Does anyone have an idea how can I fix this vulnerability in Apache 2.2.4, without upgrading the Web Server?
This is what I found about it on the net at SecurityReason. The fix suggested by them is to upgrade it to version 2.2.6. But the server is live and upgrading t is the last resort.
Apache2 XSS Undefined Charset UTF-7 XSS Vulnerability
The XSS(UTF7) exist in mod_autoindex.c . Charset is not defined and we can provide XSS attack using ‘P’ option available in apache 2.2.4 by setting Charset to UTF-7.
‘P=pattern lists only files matching the given pattern’
Please suggest a solution for this.
Well, first up it’s only going to affect you if you are using the mod_autoindex. If you’re not then you can stop reading now as there is no vulnerability on code you’re running (though ideally, don’t start using this module until you’ve updated the server).
Otherwise, it seems that an attacker can exploit the fact that the character set is not explicitly set to embed their own script into a page given a particularly crafted URL. This URL would use the ‘P’ parameter in order to specify a filter for the autoindexing; an example exploit has understandably not been given but presumably certain clever manipulating of text would allow the attacker to insert their own Javascript onto the returned page.
Hence it’s a standard XSS attack (read the link if you’re not familiar with the ramifications).

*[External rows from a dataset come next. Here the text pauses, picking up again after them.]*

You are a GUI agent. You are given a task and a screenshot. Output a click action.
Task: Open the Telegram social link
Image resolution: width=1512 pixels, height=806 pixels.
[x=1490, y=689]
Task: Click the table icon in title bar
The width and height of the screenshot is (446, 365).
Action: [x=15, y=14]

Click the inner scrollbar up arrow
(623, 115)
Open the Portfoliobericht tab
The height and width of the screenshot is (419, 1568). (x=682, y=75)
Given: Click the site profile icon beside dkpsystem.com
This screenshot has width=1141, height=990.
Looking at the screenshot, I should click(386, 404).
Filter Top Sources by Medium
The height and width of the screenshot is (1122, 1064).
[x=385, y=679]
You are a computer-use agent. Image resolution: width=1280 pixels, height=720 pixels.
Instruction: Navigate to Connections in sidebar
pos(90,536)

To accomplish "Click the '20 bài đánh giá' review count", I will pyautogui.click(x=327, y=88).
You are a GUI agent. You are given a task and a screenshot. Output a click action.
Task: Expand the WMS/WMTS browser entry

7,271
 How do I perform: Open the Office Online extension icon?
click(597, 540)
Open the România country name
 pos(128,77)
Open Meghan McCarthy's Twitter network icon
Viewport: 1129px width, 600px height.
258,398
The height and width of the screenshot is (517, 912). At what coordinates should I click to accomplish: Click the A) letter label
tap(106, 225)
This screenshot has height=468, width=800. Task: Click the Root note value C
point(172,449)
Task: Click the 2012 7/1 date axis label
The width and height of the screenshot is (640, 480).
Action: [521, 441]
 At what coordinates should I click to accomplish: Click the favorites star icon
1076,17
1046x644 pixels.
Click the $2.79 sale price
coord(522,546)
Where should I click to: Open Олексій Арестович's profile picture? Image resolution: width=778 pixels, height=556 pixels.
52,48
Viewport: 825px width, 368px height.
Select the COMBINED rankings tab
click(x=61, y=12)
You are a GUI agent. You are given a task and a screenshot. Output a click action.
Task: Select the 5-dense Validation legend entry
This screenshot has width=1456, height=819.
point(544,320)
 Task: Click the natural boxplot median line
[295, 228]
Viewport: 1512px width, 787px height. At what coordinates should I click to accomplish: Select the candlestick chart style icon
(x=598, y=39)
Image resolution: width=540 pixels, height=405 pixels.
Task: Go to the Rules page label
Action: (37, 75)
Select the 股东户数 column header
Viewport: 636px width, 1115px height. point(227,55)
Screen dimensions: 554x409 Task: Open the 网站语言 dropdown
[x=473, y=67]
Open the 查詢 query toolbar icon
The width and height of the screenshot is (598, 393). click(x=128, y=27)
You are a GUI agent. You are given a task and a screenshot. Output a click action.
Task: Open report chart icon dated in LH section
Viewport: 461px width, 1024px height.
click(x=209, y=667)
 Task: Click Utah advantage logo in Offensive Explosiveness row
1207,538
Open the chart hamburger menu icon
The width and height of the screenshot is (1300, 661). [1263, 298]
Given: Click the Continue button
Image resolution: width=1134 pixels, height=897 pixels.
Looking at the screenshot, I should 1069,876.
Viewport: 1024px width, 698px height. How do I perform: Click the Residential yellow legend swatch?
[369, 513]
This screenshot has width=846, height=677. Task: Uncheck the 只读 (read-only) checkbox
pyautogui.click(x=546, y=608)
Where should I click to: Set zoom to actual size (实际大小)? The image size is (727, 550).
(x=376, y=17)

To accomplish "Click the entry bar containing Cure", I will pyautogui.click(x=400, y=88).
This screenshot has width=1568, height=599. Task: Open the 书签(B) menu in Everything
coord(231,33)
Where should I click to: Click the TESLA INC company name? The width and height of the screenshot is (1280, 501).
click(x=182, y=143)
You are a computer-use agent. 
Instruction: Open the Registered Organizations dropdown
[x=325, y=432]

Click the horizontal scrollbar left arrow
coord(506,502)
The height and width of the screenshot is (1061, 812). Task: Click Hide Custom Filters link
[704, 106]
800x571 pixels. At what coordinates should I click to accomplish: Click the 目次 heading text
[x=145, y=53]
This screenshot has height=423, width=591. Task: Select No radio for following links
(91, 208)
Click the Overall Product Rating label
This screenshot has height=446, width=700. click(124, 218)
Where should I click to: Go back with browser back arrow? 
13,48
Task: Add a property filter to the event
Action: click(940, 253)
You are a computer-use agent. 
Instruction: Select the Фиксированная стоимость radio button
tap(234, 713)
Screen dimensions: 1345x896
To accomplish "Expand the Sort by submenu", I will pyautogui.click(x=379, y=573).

I would strongly suggest that you do upgrade, if you’re affected, in order to get full security. Taking a website down for a while for security upgrades should be understood by its users, and it’s much better than suffering an exploit. However, a workaround in the meantime would be to strip out any P parameters from incoming requests (assuming that no other pages on your site accept such a parameter, and that no other pages rely on passing filters to autoindexed pages), or even just disable the autoindexing mod altogether.